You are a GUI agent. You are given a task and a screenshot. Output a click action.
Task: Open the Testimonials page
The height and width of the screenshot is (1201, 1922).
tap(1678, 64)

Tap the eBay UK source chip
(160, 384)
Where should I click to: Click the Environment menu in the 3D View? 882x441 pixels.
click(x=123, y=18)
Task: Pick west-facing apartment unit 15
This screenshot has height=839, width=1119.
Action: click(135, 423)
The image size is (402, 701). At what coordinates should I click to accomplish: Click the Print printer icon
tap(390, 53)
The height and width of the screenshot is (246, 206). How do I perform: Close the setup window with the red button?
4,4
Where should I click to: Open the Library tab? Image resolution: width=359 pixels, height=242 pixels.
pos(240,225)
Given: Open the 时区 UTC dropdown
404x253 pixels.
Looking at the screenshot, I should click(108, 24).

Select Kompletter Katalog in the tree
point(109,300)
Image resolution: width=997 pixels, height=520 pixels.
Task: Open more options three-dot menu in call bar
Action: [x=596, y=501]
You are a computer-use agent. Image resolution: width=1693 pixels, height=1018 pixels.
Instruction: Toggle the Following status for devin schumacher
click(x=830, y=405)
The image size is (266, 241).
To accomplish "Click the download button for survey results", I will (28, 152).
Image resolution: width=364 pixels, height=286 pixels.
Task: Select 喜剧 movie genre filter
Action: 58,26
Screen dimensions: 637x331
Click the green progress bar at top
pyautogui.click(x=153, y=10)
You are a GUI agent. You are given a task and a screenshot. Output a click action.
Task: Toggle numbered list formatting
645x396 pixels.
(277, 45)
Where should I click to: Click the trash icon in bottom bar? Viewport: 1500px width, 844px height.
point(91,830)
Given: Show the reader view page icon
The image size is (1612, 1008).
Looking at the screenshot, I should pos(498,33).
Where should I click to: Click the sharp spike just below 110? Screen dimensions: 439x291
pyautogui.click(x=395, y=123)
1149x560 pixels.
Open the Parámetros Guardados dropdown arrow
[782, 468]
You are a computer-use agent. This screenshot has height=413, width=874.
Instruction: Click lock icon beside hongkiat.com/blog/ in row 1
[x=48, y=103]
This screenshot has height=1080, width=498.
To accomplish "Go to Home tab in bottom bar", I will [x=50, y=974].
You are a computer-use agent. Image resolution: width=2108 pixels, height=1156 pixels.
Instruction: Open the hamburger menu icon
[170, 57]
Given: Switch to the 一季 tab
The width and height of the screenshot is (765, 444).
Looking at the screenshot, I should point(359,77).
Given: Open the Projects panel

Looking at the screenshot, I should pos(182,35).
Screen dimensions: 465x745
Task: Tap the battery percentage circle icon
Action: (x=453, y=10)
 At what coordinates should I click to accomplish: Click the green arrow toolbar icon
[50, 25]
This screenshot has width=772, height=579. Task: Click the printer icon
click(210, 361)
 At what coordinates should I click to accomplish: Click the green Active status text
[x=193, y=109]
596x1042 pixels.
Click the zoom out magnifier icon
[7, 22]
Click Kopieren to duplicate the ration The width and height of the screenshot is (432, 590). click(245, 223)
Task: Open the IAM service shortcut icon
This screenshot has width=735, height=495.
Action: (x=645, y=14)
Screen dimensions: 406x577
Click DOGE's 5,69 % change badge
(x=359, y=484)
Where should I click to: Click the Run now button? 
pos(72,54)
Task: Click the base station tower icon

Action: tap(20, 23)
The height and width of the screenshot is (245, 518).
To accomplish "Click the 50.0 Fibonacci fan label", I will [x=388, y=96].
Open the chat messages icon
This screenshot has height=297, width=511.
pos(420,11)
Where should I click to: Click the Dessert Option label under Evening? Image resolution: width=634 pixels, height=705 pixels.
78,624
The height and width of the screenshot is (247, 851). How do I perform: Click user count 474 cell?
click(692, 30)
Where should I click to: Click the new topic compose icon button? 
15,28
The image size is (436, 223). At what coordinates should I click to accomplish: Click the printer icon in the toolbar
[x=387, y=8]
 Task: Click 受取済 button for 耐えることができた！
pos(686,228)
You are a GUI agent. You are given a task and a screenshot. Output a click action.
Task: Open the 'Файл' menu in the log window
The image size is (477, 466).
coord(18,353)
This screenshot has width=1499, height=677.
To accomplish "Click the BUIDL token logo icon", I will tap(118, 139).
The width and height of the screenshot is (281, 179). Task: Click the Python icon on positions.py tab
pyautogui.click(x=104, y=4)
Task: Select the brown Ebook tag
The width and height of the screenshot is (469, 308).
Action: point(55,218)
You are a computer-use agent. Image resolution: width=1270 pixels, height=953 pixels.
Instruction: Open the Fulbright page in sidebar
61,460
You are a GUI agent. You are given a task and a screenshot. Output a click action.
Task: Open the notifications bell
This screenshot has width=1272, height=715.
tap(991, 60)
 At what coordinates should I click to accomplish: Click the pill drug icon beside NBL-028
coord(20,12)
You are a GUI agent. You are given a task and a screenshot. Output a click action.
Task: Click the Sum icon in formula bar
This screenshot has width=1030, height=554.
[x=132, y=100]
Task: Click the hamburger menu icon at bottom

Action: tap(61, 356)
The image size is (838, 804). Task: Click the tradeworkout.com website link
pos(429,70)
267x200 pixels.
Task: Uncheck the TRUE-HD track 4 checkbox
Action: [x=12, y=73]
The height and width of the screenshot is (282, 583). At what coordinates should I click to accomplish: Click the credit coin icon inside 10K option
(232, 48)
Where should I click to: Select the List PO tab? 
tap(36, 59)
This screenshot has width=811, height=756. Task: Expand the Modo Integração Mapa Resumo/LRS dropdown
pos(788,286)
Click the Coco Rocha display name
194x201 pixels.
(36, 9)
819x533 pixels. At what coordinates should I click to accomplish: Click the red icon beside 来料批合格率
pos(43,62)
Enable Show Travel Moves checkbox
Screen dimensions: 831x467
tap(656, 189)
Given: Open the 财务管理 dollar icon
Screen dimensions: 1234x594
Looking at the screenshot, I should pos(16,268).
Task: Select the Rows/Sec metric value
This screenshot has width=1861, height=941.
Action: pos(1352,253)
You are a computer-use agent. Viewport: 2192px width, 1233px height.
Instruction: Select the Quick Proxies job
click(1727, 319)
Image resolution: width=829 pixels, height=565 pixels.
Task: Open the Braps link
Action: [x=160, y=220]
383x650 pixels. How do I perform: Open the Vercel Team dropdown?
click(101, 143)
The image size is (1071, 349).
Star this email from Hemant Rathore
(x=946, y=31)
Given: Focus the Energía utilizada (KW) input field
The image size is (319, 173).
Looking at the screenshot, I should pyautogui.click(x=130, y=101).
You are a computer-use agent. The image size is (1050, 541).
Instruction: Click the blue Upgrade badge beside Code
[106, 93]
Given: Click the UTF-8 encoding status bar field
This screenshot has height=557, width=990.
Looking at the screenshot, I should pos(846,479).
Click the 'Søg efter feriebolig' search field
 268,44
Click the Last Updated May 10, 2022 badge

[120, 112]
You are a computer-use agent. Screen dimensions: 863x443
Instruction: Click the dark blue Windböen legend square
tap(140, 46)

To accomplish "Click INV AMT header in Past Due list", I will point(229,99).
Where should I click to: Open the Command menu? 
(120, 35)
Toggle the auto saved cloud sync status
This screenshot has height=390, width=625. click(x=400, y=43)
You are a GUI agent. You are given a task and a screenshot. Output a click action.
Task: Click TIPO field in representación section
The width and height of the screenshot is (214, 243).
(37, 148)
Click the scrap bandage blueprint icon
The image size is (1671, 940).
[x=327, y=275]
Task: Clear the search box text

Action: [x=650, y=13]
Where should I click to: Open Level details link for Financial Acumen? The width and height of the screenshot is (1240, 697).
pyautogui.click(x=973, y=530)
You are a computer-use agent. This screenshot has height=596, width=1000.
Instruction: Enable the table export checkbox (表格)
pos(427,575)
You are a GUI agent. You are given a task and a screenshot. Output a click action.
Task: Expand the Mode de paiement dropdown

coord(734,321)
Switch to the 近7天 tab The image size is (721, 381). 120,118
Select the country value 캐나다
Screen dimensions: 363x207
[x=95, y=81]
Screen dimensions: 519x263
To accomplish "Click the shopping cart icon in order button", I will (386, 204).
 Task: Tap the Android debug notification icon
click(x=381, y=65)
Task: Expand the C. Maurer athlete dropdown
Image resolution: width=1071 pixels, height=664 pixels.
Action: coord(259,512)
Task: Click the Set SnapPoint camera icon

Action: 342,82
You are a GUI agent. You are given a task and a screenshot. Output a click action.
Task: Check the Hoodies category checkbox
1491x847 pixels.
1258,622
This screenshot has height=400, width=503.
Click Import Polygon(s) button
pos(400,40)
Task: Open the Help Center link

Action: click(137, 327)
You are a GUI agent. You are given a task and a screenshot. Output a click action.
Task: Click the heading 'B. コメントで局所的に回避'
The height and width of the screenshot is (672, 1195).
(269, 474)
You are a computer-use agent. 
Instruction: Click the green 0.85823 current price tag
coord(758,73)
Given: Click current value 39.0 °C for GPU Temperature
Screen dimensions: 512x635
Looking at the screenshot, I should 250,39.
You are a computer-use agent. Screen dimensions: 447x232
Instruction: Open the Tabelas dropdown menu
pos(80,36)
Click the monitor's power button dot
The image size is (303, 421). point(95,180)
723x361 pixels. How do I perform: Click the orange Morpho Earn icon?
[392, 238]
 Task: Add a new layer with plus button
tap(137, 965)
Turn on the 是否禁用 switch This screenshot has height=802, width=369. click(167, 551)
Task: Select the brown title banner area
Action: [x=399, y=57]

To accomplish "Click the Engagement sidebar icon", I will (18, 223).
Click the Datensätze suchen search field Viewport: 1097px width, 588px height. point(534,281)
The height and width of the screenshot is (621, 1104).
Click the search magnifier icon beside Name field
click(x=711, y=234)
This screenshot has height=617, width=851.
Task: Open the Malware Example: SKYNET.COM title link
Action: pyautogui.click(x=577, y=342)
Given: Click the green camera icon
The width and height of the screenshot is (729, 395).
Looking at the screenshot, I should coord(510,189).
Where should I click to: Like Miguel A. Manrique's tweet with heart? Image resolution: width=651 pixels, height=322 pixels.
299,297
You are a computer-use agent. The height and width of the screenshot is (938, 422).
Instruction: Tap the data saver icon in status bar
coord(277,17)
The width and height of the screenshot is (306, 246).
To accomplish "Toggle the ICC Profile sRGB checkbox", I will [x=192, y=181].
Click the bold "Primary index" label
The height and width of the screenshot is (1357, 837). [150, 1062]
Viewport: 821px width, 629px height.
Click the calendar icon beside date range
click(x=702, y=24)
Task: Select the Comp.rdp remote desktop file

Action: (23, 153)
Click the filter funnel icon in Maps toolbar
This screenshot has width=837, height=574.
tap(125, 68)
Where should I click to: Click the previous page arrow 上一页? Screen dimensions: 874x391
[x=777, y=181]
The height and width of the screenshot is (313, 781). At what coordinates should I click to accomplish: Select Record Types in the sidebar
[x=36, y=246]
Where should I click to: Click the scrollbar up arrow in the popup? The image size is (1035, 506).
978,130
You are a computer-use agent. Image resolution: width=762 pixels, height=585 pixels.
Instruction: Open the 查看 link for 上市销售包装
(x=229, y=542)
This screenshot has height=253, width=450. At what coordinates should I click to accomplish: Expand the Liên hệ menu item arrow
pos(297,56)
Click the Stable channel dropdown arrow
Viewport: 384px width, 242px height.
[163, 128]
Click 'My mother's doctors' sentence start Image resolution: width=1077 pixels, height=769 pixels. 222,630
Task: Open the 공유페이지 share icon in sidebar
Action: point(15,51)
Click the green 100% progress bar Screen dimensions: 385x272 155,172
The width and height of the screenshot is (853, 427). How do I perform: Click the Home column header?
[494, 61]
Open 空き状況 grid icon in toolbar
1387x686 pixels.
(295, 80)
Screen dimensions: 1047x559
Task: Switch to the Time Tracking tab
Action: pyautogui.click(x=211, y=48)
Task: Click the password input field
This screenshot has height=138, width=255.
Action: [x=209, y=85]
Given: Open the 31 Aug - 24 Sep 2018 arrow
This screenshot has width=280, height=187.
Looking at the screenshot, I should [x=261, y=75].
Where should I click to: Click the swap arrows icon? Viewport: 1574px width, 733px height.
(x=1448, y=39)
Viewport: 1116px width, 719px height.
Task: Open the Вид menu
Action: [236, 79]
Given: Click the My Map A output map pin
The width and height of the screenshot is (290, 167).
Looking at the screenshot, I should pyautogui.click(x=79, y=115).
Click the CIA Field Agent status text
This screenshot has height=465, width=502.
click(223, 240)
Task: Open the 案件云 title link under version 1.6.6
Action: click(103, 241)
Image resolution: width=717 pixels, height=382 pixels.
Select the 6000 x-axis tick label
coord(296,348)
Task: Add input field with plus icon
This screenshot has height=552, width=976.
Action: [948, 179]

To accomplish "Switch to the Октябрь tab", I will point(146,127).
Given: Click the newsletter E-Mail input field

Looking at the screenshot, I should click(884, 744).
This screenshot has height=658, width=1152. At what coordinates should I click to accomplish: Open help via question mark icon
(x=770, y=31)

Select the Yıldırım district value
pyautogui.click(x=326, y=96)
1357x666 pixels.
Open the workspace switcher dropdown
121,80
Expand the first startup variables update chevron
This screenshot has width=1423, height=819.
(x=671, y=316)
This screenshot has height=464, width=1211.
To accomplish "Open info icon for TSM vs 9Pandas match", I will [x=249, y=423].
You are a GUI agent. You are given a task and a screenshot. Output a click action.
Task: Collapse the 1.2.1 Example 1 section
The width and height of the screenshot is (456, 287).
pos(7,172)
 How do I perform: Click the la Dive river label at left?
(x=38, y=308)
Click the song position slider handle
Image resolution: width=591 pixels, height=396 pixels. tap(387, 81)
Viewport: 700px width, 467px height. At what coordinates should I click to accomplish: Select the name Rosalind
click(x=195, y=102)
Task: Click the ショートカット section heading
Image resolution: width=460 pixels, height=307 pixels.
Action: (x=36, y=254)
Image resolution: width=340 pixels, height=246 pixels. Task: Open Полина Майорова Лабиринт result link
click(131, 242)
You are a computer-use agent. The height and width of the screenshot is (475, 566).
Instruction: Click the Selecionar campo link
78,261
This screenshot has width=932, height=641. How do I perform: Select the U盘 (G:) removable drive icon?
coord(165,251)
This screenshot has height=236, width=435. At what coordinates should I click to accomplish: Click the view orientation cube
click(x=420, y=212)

- **What to produce**: Please return the stretch of the records above from the line that contains "Where should I click to: Like" through the line that contains "coord(277,17)", copying each line exactly and including both of those lines.

- **Solution for this task**:
Where should I click to: Like Miguel A. Manrique's tweet with heart? Image resolution: width=651 pixels, height=322 pixels.
299,297
You are a computer-use agent. The height and width of the screenshot is (938, 422).
Instruction: Tap the data saver icon in status bar
coord(277,17)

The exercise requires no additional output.